Nothing is to be left out: repeat every entry exactly as given.

- Recorded information -
[Start of section]
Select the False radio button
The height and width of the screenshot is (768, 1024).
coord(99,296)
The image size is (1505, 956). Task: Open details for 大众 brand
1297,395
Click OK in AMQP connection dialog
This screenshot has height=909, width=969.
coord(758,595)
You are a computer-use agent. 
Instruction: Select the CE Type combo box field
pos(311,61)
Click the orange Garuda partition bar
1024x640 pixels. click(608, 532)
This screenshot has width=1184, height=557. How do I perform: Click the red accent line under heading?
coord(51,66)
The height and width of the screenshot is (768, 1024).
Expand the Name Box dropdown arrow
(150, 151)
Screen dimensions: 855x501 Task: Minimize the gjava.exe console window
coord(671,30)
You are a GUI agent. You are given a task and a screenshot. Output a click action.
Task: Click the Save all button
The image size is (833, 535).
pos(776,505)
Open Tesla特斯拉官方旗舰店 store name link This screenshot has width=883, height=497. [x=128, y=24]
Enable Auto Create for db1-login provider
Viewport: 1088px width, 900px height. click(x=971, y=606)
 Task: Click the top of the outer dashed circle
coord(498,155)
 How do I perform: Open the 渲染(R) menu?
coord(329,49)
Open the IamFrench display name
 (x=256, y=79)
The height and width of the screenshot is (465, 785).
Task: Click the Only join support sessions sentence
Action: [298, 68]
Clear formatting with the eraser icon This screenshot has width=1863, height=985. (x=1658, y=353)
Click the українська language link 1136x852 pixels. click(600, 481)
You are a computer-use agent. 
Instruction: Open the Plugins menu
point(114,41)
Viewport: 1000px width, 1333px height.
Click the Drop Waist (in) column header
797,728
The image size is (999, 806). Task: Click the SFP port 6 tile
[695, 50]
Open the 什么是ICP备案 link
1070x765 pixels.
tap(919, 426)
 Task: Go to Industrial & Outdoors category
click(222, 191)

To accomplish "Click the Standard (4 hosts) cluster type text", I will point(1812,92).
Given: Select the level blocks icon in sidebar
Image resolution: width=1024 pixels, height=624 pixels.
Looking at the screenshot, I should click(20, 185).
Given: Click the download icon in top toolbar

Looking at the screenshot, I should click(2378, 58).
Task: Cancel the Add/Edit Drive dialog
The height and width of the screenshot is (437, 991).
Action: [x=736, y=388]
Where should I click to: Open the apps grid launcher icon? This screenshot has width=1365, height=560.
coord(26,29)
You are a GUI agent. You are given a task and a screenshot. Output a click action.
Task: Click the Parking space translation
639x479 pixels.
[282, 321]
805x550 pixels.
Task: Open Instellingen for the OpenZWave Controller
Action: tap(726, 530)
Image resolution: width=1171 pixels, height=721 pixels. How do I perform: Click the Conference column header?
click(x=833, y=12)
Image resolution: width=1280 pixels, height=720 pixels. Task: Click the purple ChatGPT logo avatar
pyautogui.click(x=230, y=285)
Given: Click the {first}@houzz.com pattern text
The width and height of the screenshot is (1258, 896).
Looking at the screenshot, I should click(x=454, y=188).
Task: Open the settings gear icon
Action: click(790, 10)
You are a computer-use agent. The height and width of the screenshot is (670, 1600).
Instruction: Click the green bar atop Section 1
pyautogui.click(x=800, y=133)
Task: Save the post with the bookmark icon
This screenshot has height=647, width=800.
[End of section]
- Solution to this problem -
Select the False radio button
The height and width of the screenshot is (768, 1024).
coord(99,296)
The image size is (1505, 956). Task: Open details for 大众 brand
1297,395
Click OK in AMQP connection dialog
This screenshot has height=909, width=969.
coord(758,595)
You are a computer-use agent. 
Instruction: Select the CE Type combo box field
pos(311,61)
Click the orange Garuda partition bar
1024x640 pixels. click(608, 532)
This screenshot has width=1184, height=557. How do I perform: Click the red accent line under heading?
coord(51,66)
The height and width of the screenshot is (768, 1024).
Expand the Name Box dropdown arrow
(150, 151)
Screen dimensions: 855x501 Task: Minimize the gjava.exe console window
coord(671,30)
You are a GUI agent. You are given a task and a screenshot. Output a click action.
Task: Click the Save all button
The image size is (833, 535).
pos(776,505)
Open Tesla特斯拉官方旗舰店 store name link This screenshot has width=883, height=497. [x=128, y=24]
Enable Auto Create for db1-login provider
Viewport: 1088px width, 900px height. click(x=971, y=606)
 Task: Click the top of the outer dashed circle
coord(498,155)
 How do I perform: Open the 渲染(R) menu?
coord(329,49)
Open the IamFrench display name
 (x=256, y=79)
The height and width of the screenshot is (465, 785).
Task: Click the Only join support sessions sentence
Action: [298, 68]
Clear formatting with the eraser icon This screenshot has width=1863, height=985. (x=1658, y=353)
Click the українська language link 1136x852 pixels. click(600, 481)
You are a computer-use agent. 
Instruction: Open the Plugins menu
point(114,41)
Viewport: 1000px width, 1333px height.
Click the Drop Waist (in) column header
797,728
The image size is (999, 806). Task: Click the SFP port 6 tile
[695, 50]
Open the 什么是ICP备案 link
1070x765 pixels.
tap(919, 426)
 Task: Go to Industrial & Outdoors category
click(222, 191)

To accomplish "Click the Standard (4 hosts) cluster type text", I will point(1812,92).
Given: Select the level blocks icon in sidebar
Image resolution: width=1024 pixels, height=624 pixels.
Looking at the screenshot, I should click(20, 185).
Given: Click the download icon in top toolbar

Looking at the screenshot, I should click(2378, 58).
Task: Cancel the Add/Edit Drive dialog
The height and width of the screenshot is (437, 991).
Action: [x=736, y=388]
Where should I click to: Open the apps grid launcher icon? This screenshot has width=1365, height=560.
coord(26,29)
You are a GUI agent. You are given a task and a screenshot. Output a click action.
Task: Click the Parking space translation
639x479 pixels.
[282, 321]
805x550 pixels.
Task: Open Instellingen for the OpenZWave Controller
Action: tap(726, 530)
Image resolution: width=1171 pixels, height=721 pixels. How do I perform: Click the Conference column header?
click(x=833, y=12)
Image resolution: width=1280 pixels, height=720 pixels. Task: Click the purple ChatGPT logo avatar
pyautogui.click(x=230, y=285)
Given: Click the {first}@houzz.com pattern text
The width and height of the screenshot is (1258, 896).
Looking at the screenshot, I should click(x=454, y=188).
Task: Open the settings gear icon
Action: click(790, 10)
You are a computer-use agent. The height and width of the screenshot is (670, 1600).
Instruction: Click the green bar atop Section 1
pyautogui.click(x=800, y=133)
Task: Save the post with the bookmark icon
This screenshot has height=647, width=800.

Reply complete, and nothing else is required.